Great Food, Guided Tastings and The Bagel Wars at St Lawrence market

This old chef has a few strongly-held personal opinions about food (no kidding!), and one of them is about bagels. There are two kinds of bagels in this world ... Montreal bagels, and rubbish. Toronto bagels, New York bagels, all the others ... only good as pot-hole filler on the streets or feeding to voracious ducks.

Toronto (thankfully) has a few places where a really good bagel may be bought, and yesterday the MPC Culinary students spent the morning at St Lawrence market learning about good food, fresh food, local food and enjoying three guided tastings.

We started with a history lesson and scavenger hunt ... in one hour the entire market had to be covered and stall-keepers interviewed, small tastes begged for,
displays observed and questioned, prices researched. Chef and Ruby (our wonderful community volunteer) got the major tastings ready ... warm bagels from St Urbain, recently out of the wood-fired oven, three cheeses the students had never had and four kinds of cured meat.

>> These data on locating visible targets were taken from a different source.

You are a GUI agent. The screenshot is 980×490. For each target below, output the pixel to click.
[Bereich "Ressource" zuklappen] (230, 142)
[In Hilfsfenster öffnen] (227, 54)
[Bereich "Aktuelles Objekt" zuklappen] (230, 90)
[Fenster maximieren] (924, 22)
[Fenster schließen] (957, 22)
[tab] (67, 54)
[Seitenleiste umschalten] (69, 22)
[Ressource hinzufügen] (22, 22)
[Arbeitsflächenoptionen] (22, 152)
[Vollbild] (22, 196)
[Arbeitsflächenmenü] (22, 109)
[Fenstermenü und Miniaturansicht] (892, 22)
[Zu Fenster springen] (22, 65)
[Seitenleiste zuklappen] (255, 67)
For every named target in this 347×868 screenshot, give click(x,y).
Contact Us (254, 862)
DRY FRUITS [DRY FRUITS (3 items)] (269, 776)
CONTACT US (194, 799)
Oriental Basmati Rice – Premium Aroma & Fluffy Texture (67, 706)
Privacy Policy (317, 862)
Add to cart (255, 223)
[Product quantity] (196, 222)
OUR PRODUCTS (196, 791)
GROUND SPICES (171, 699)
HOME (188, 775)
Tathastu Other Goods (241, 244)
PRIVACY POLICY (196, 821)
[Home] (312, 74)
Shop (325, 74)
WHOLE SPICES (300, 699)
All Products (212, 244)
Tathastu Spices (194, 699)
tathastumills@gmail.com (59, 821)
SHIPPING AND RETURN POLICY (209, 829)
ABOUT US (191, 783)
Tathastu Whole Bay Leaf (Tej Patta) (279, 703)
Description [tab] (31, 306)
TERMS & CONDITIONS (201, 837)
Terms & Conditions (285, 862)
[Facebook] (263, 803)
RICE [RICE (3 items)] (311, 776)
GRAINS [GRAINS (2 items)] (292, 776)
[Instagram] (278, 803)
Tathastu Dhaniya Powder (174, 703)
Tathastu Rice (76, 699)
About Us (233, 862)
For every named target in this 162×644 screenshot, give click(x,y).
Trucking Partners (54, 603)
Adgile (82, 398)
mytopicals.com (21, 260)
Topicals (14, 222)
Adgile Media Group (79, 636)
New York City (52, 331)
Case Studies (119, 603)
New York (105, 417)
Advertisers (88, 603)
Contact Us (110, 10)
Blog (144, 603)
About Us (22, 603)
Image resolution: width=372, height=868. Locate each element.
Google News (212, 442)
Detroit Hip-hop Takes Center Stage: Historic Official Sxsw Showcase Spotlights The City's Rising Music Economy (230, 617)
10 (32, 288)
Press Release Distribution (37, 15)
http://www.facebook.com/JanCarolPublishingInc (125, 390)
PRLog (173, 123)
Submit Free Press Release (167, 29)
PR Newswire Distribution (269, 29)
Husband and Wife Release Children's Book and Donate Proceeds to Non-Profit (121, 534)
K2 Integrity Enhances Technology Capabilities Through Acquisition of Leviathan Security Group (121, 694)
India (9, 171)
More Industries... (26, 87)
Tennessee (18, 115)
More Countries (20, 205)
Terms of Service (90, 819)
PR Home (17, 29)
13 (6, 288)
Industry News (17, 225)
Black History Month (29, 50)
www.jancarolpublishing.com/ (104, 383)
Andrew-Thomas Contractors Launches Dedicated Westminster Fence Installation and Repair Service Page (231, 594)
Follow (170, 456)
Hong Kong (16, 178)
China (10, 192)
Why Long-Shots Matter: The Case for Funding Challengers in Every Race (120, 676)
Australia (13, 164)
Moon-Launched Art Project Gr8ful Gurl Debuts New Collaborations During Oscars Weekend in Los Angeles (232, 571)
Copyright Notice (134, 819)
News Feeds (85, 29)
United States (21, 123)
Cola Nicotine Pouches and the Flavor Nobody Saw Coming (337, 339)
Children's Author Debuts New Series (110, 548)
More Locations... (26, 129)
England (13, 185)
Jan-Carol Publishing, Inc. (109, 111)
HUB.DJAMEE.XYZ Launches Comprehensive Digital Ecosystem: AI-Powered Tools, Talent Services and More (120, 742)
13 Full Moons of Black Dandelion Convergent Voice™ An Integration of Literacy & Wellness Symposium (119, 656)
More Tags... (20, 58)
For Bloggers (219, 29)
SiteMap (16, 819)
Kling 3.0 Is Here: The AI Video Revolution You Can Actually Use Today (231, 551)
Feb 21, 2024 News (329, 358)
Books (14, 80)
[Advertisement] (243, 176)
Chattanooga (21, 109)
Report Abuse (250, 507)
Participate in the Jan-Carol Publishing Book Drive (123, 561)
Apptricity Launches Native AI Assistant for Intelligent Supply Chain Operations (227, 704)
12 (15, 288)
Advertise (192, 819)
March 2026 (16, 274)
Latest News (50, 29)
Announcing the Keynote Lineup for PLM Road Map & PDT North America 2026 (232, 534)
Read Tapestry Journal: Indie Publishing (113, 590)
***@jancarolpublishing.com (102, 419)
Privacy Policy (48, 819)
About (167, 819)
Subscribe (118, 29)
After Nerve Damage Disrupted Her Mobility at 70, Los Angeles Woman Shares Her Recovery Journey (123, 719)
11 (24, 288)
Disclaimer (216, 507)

At 10h30 after the hunt time had wrapped up we all met across from Scheffler's stall for the tasting. Ruby had laid out the fare ... Leah and Keely
had gently torn up the bagels ... and our guided tasting began.

Three cheeses were featured ... Gorgonzola picante,
aged Mimolette and La Tur (a soft cheese made from a mix of sheep, goat and cow milk). All the cheese was bought from Chris' Cheeses in the market. This was in follow-up to the tasting class we'd had in the kitchen the previous week. Everyone had a chance to try everything ... and the two favourites were the Mimolette and La Tur. Hearty gorgonzola ... not so much. I still have a goodly chunk of it in my fridge at school! (It will go into omlets next week.)
We spoke about rind and paste differences, about the subtleties of flavour and the position of the flavours on the tongue. The mimolette is very hard and the Tur is very soft, but each received rave reviews but for different reasons. "What is it about these cheeses that constitutes good?" chef asked? Each young chef had an opinion, and could bolster it with fact. the La Tur was just dreamy-creamy smooth, doing a delicious dance in every part of the mouth. Mimolette was assertive and had intention ... and the texture was enjoyed as both different from usual fare AND sharing great 'mouth-feel' at the same time.

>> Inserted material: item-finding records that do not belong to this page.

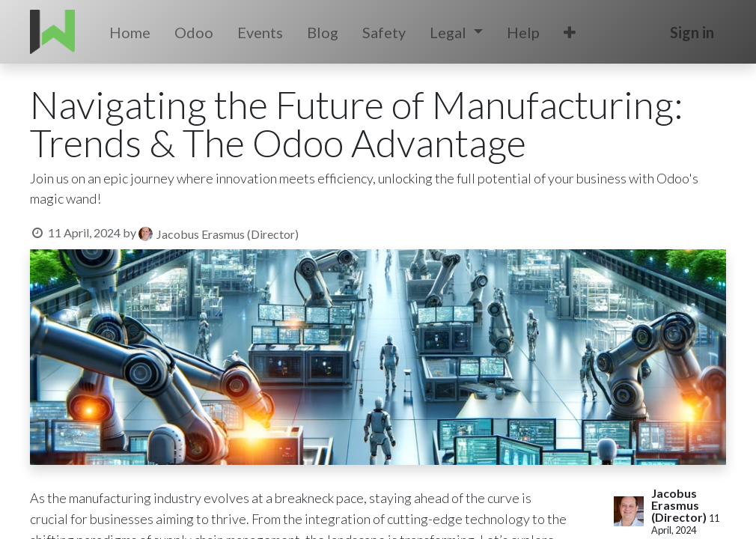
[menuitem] (129, 32)
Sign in (692, 32)
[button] (570, 32)
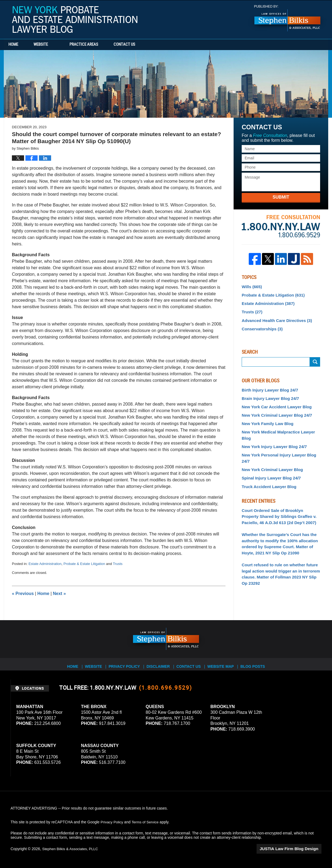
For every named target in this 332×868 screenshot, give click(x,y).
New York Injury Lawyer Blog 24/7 (272, 434)
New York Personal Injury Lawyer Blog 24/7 (280, 442)
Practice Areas (96, 44)
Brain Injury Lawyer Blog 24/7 (268, 395)
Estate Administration (45, 564)
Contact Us (143, 44)
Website (53, 44)
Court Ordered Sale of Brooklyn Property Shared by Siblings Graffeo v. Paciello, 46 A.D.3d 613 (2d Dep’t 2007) (279, 495)
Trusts (118, 564)
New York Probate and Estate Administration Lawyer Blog (74, 19)
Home (19, 44)
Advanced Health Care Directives (274, 318)
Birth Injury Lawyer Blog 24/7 (268, 387)
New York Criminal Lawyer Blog (270, 451)
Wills (251, 286)
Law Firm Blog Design (296, 849)
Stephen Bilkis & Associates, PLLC (71, 849)
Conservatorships (261, 326)
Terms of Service (146, 822)
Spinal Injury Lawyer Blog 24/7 (269, 459)
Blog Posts (257, 664)
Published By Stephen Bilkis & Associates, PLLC (287, 18)
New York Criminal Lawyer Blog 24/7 (274, 411)
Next (59, 593)
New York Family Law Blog (266, 419)
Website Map (224, 664)
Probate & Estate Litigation (84, 564)
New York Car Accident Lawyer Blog (274, 403)
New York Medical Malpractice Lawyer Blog (280, 427)
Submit (280, 197)
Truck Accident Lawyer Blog (267, 466)
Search (315, 359)
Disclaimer (160, 664)
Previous (23, 593)
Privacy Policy (126, 664)
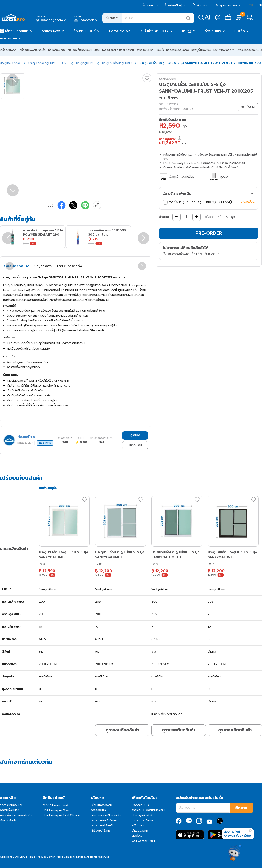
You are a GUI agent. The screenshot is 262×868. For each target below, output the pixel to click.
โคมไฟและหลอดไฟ (224, 50)
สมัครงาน (138, 826)
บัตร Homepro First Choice (61, 815)
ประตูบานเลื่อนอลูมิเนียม (117, 63)
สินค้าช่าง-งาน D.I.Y (154, 31)
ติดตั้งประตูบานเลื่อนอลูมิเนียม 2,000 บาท (198, 202)
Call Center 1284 (143, 841)
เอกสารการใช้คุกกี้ (102, 826)
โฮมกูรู (187, 31)
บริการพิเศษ (8, 38)
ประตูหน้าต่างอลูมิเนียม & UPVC (48, 63)
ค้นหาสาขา (201, 5)
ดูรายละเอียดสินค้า (122, 730)
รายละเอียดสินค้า (16, 266)
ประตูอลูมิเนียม (85, 63)
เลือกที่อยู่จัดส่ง (51, 20)
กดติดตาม (45, 443)
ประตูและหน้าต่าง (10, 63)
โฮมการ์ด (149, 5)
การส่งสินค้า (98, 810)
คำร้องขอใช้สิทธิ (101, 831)
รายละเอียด (248, 202)
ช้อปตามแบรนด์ (84, 31)
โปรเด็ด (239, 31)
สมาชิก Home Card (55, 805)
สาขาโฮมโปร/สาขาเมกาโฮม (148, 810)
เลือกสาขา (86, 20)
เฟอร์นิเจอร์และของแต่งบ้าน (118, 50)
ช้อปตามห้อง (51, 31)
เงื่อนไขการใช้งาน (101, 805)
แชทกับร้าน (135, 445)
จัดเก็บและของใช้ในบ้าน (86, 50)
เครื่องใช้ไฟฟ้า (8, 50)
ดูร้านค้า (135, 435)
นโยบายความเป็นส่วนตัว (106, 815)
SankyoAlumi (168, 79)
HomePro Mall (120, 31)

Four cured meats were tasted ... a good quality Italian proscuitto, a proscuitto from Chef Mario Pingue in Niagara, a Jamon Serrano and Schinkenspeck.
All four share similarities (made from the same part of a pig) but there are also considerable differences. The animals' diets make for a large amount of flavour difference, then the length of time for air-curing and salting. The runaway favourite was the Spanish jamon Serrano. At the end, predictably, there was absolutely nothing left of the meat.

Two styles of bagel were on offer ... one with sesame, the other with poppy seed. No favourite ... all of them disappeared as though by hoover.

Aaand ... inevitably, a few students had to supplement their field trip with a fresh dose of poutine :)

That evening we catered to our Monarch Park School Community Council, so stayed and worked until about 19h00. A long day ... but worth it!

What a wonderful day!

Thanks Ruby for all the support of our students.